胆小一些的如侍琴已经瑟瑟发抖,侍书低垂着头,倒是侍棋面色如常,语言清晰地回道:“回老太太,太太从早上到下午的人吃食与往日一般无二,且没有出现任何不适。”
早上和下午都没有事,那就是晚饭的吃食有问题。
“太太晚饭期间是谁在屋里伺候?”宁老太太问道。
侍棋和侍书神情没什么变化,唯有侍琴抖得越发厉害了,宁老太太一看便知,当下拍着桌子,呵斥一声:“侍琴,还不快将事情从实招来?”

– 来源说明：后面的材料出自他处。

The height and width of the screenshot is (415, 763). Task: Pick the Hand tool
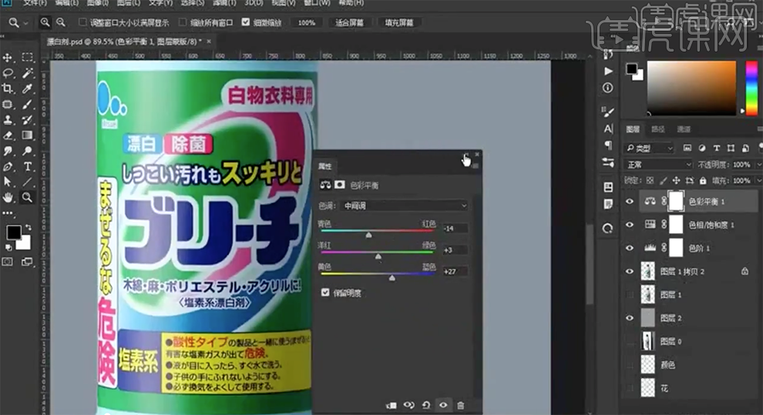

侍琴一听,吓得双腿发软,跪在地上,带着哭腔语无伦次道:“老太太明鉴,太太小产不不关我的事啊!太太说鸭舌酱料味重要配米饭,我就去厨房拿来晚饭,然后太太就说肚子疼。堕胎药和我没有关系……鸭舌……是少爷,太太是吃了鸭舌才肚子疼的,肯定是少爷要害太太,不是我啊!”
“啪!”
宁老太太再次拍桌,厉声骂道:“你这贱婢,这又是关少爷什么事?莫要为了洗脱罪责胡乱攀咬。”
侍琴忙道:“我没有胡说,既然太太吃的东西与之前一样,那肯定是吃了鸭舌才小产的,鸭舌是少爷送来的。”